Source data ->
══════════════════════════════

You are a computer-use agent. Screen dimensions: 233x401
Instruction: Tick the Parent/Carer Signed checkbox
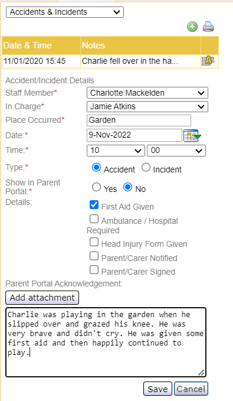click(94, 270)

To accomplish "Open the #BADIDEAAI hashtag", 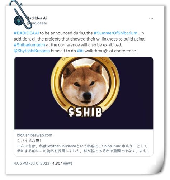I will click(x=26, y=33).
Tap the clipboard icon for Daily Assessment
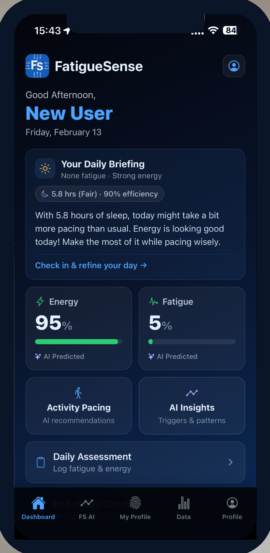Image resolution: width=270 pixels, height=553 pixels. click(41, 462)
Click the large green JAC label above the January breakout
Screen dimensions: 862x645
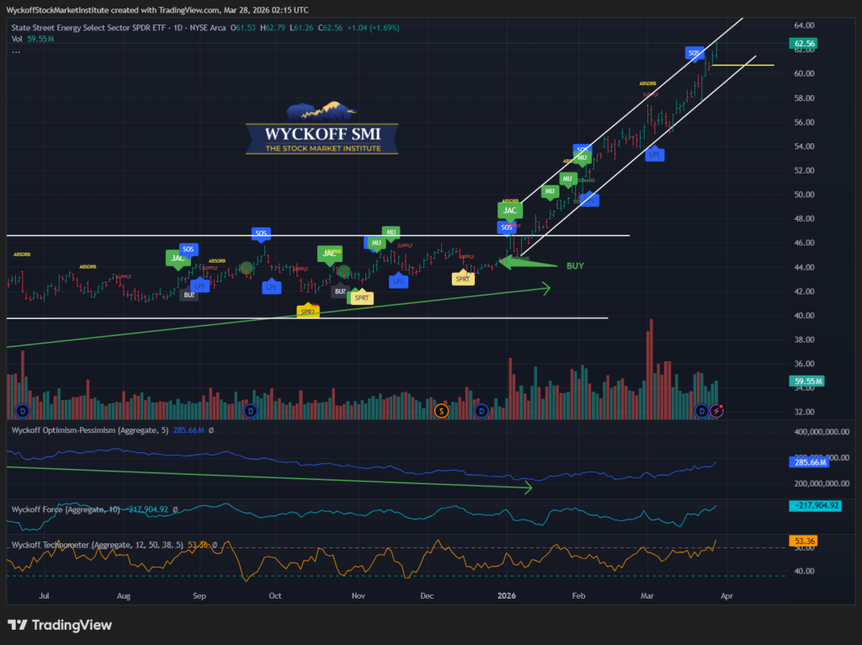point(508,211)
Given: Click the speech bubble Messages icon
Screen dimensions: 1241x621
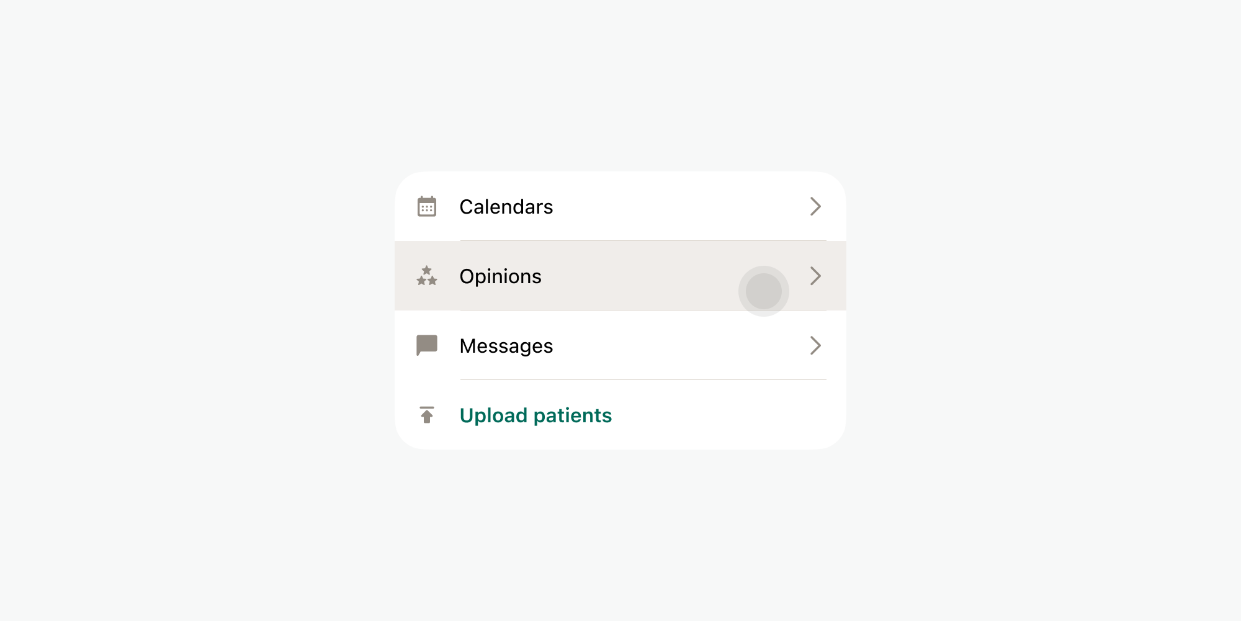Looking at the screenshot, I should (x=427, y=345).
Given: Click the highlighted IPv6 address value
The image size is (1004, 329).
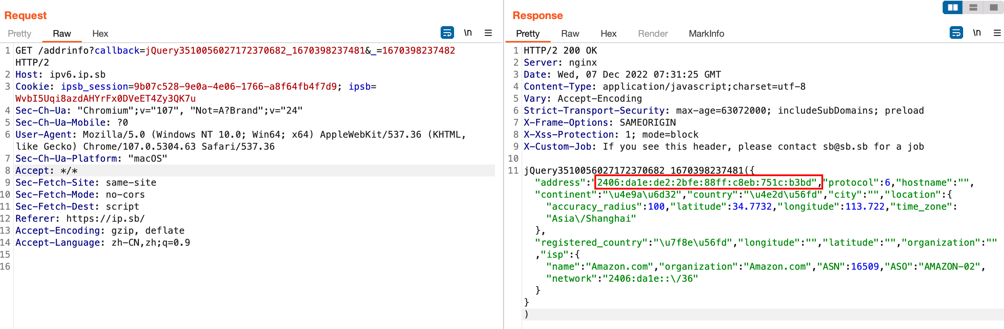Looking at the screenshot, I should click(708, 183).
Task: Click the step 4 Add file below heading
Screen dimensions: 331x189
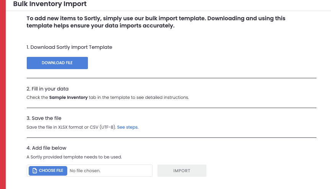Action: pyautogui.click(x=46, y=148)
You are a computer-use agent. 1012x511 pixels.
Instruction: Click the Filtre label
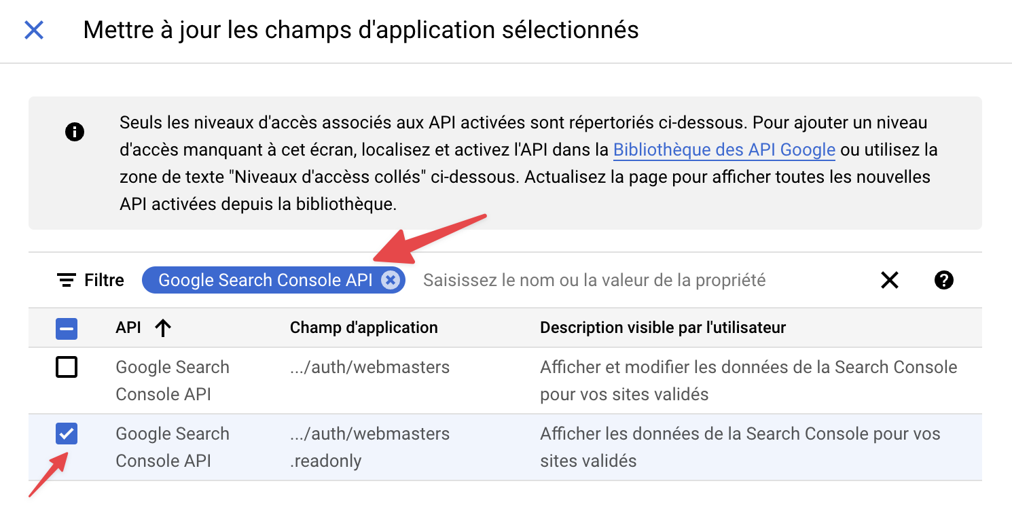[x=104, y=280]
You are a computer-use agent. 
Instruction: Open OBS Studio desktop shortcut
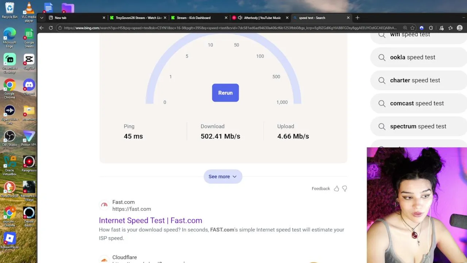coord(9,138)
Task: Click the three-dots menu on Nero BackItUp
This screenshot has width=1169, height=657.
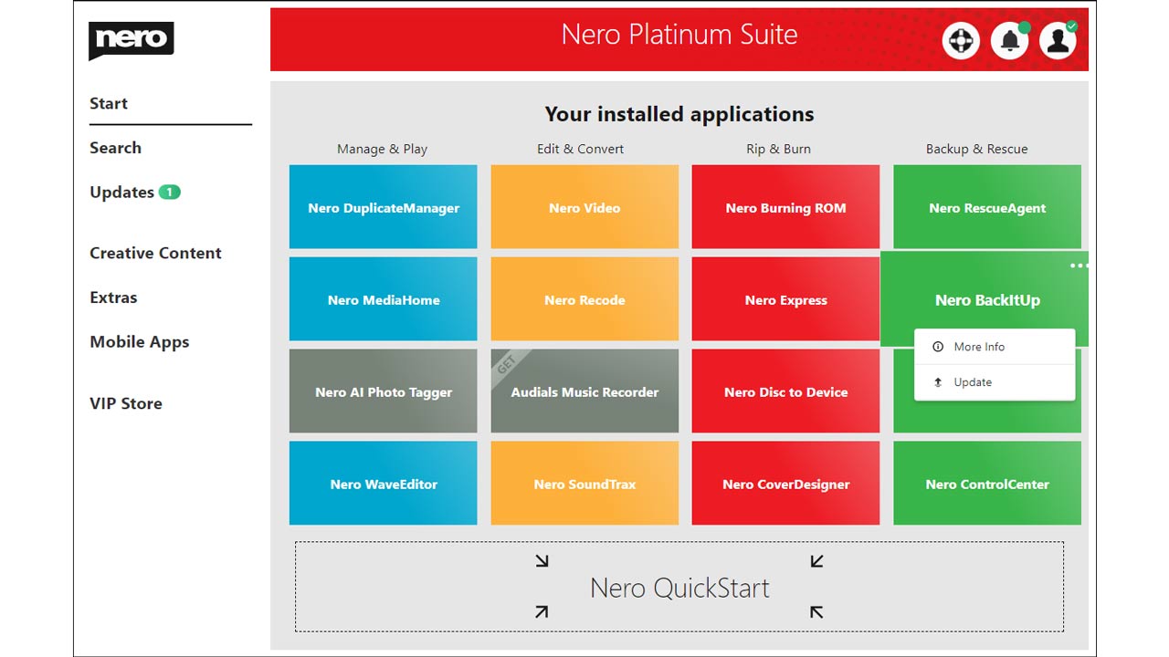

══════════════════════════════

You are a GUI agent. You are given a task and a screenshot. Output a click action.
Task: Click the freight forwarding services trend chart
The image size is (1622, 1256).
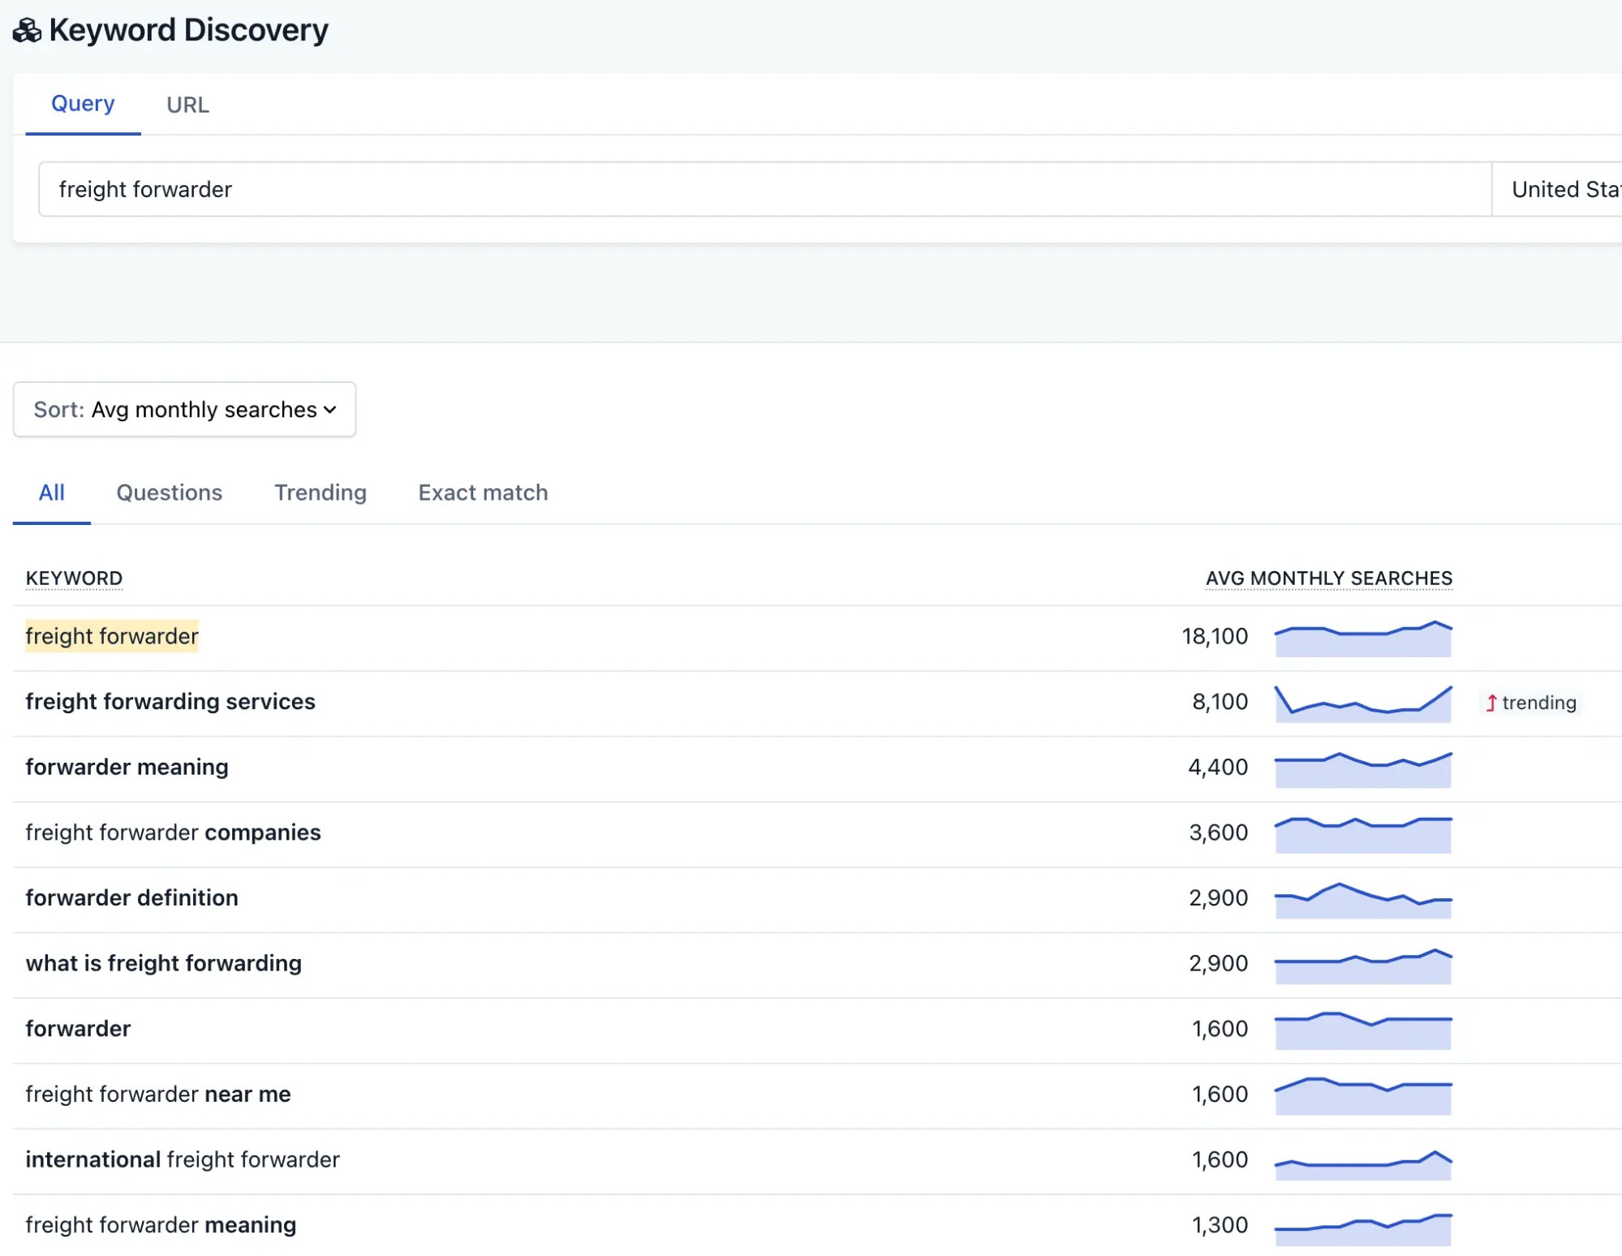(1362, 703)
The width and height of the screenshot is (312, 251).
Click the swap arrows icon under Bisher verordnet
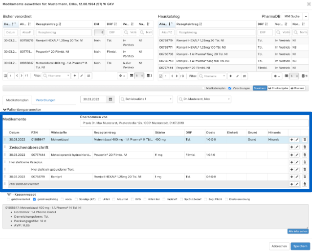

══════════════════════════════

Task to complete -> Rewrite the entries starting with the line with "Given: Click the speech bubble Messages icon" and going on through the line with "coord(9,138)", changing "Screen dimensions" to "Display size" and keeping everything else as it is. Give only those lines, and omit the pictures.

Response to this task ->
Given: Click the speech bubble Messages icon
Display size: 1241x621
Looking at the screenshot, I should (x=427, y=345).
Given: Click the highlighted IPv6 address value
The image size is (1004, 329).
Looking at the screenshot, I should click(708, 183).
Task: Click the step 4 Add file below heading
Display size: 331x189
Action: pyautogui.click(x=46, y=148)
You are a computer-use agent. 1012x511 pixels.
Instruction: Click the Filtre label
[x=104, y=280]
You are a computer-use agent. 
Instruction: Open OBS Studio desktop shortcut
coord(9,138)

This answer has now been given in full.